For many political observers, the question about Kansas these days is no longer, “What’s the matter?” so much as, “What the fuck?”

There was the unexpectedly close GOP Senate primary—three-term incumbent Pat Roberts wound up winning by 7 points—and the forced retirement of the Democratic Senate candidate; there’s the fact that Gov. Sam Brownback, whose average margin of victory in state-wide races is 23 points, is now fighting for his political life. Tom Frank made the state famous for illustrating how its citizens elected conservative candidates whose actual policies went against the voters’ economic self-interest; after one term of Brownback’s “Tea Party experiment,” Kansas voters seem to have enlightened their self-interest and want to undo the extremism that Brownback both promised and delivered. The question remains as to whether their Republican candidates will ever wise up to the same conclusion.

There’s no doubt that Brownback’s radically conservative economic policies failed.
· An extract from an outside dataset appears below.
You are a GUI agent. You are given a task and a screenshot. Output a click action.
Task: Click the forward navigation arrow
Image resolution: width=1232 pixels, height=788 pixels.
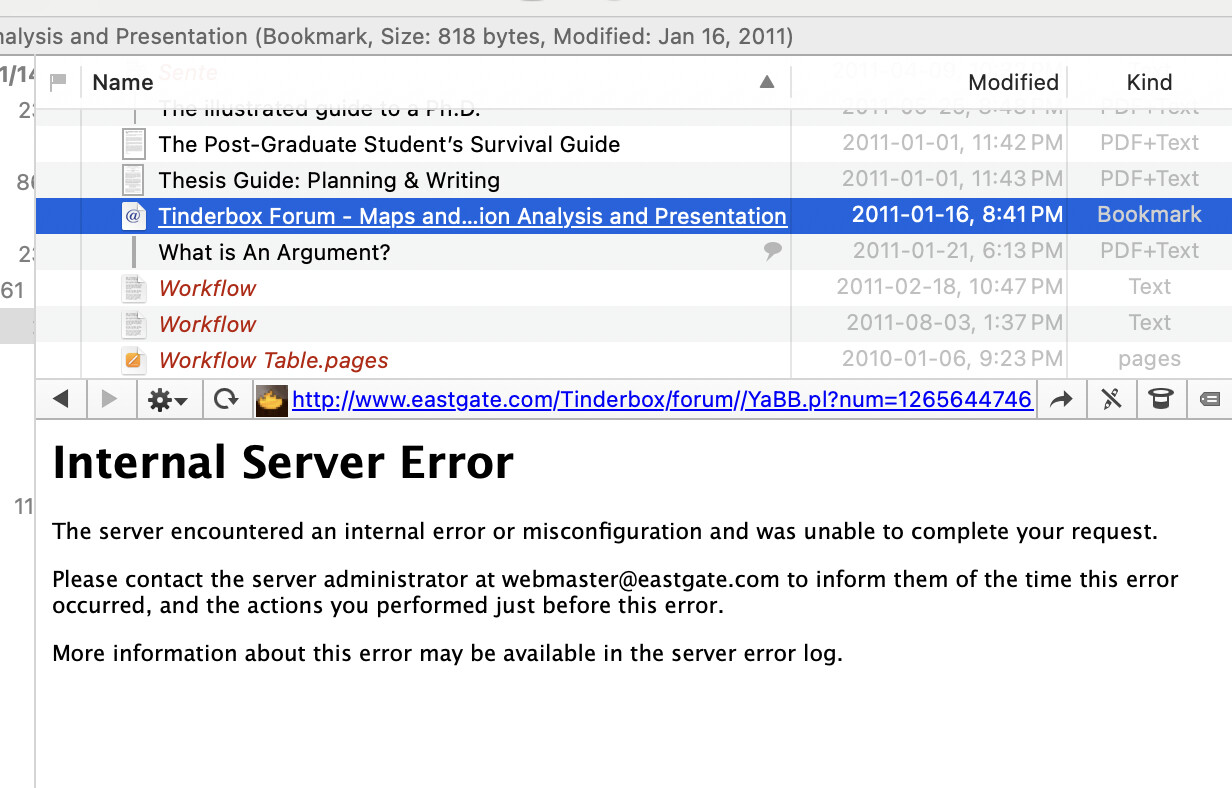tap(110, 400)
Schools closed, the deficit ballooned, highways crumbled, jobs disappeared—I imagine ruby slippers were hocked. That failure has the reddest state in the nation blushing blue.

Citing the state’s fiscal woes, moderate and not-so-moderate Republicans have flocked to Brownback’s opponent, Paul Davis, who trails by just 0.6 points. On the Senate front, independent candidate Greg Orman, who may be forced to caucus with the Democrats by default (RNC chair Reince Preibus has said his caucusing with the GOP would be “impossible”), is reaping the benefits of that Tea Party-weighted primary. “Traditional Republicans for Common Sense,” made up of 70 Republican moderates who served in the Kansas legislature, endorsed Orman and he is favored by independent voters by a margin of 30 points.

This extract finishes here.